LabVIEW
Why do FFT frequencies change when changing the #of samples (at same rate)? / Integration start values
Solved!
Dear All,
maybe I am mistaking somewhere, but there are two things I just don't understand. Maybe you can get me back on track, because I couldn't find any hints in the Forum.
I use an accelerometer and integrate acceleration to velocity I then feed to a FFT display.
1. I use a constant smapling rate, but can adjust the number of samples ("Measurement Time" x "Rate"). When I change the measurement time (number of samples) the frequencies I get from the FFT, like fundamental or harmonics, change at the same time. Going from 1s to 0.5s approx. halfs the fundamental frequency. This is odd because dt should stay the same because of the constant rate.
Am I overseeing something here?
2. Also, the amplitude of the fundamental frequency bounces from 0 to a value and back which I assume is because of the start condition of the integration. As I am looking for sinus wave forms and the accelerometer gives "0V" at no acceleration I am assuming that the default start condition of "0" was about right. Fiddling with the bandpass setting doesn't help. As I couldn't find anything in the forum, can anybody give me a hint how to set the start condition of the integration (or if this is because of anything else what this could be). I tried a feedback from the last value of the previous iteration, but then I just get a flat line (0).
The follwing reading (blue line) is already averaged over 15 values, but in fact the unfiltered reading goes from 0 to a value and back aso. The red line is what I get from another sensor I just use witout the integration.
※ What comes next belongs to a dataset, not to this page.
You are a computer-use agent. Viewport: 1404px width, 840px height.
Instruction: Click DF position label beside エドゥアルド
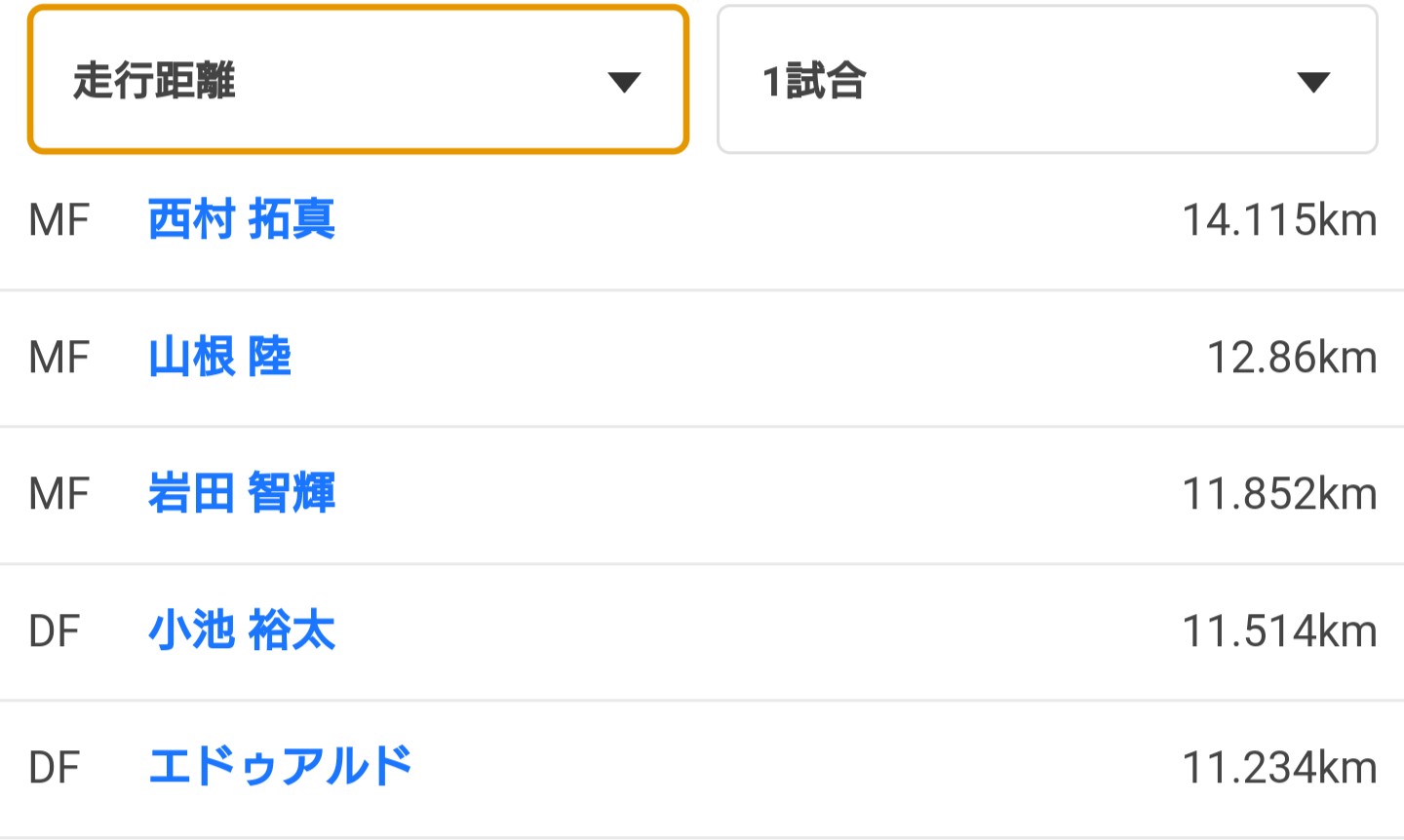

I am not going to stare at a blurry truncated picture. If you want specific help, attach a simplified version of your VI. Make sure all controls have reasonable default data, then explain how you run it, what you see, and what you expect to see instead. Thanks!
Hello Doug,
good idea to use a test signal, and I did. It looks smooth and as it should be. See pictures attached.
Using the signals from the DAQ box (6216) and the accelerometer the integrated signals jump all over the place.
We recently replaced our RION accelerometer that gives velocity (mm/s) by a Kistler that gives V/g. With the RION everything worked perfectly. So I am assuming it has something to do with the integration. I tried to feed back the last X-Values as start values for the new integration.
Didn't make it better.
The accelerometer has a limit frequency of 26 kHz, so this should be good enough. I checked with NImax, and noise is about +/- 5mV around zero.
If you don't have other ideas how to set up filters (bandpass I have and tried all sorts of settings) or start conditions for the integration I would now check for electric interference to see if there are peaks that influence the signals.
Best Regards
Ralf
@Eisbein wrote:
Didn't make it better.
No, not for us, anyway!
We still need to stare at a severely truncated picture (now not even showing the FFT part!!). Why are you integrating the waveform (leading to a coercion dot) instead of the Y component? Why are wires going in all directions, some covered up by red circles? Why are you reversing the initial condition? When and where are the terminals for your local variables written?
The FFT will have the right "df" scaling if you correctly carry the "dt" across your code and do the math right. Simple as that.
Please attach a simplified version of your simulation code (with all typical values in all controls) and we can start giving advice. Right now, you are just wasting our time.
@Eisbein wrote:
- If you feel you're wasting your time, why do you even bother to reply? Don't get it. If you feel that VI's are mandatory, why haven't you just asked instead of offending people?
I am sorry if you feel offended. My posts are about the topic, not about you. Please read them once more with an open mind.
The quality of the responses and the time it takes to find a solution is directly dependent on the quality of the question. Attaching a useful demo VI at the beginning dramatically increases the chance for a quick and good answer by the top contributors. If it takes 24 hours (as in this case) to solve a trivial problem, it is very (very!!!) costly for your employer (at least at my wage, not sure about yours! 😄 ). Even if you found a "solution", maybe it is poor and inefficient. That's all there is to say. Good luck!
(You are talking to someone with more kudos than anyone and one of the three top solution authors. Statistically it is likely that I my advice is sound and potentially better than the answers you have received so far, or the "solution" you figured yourself.).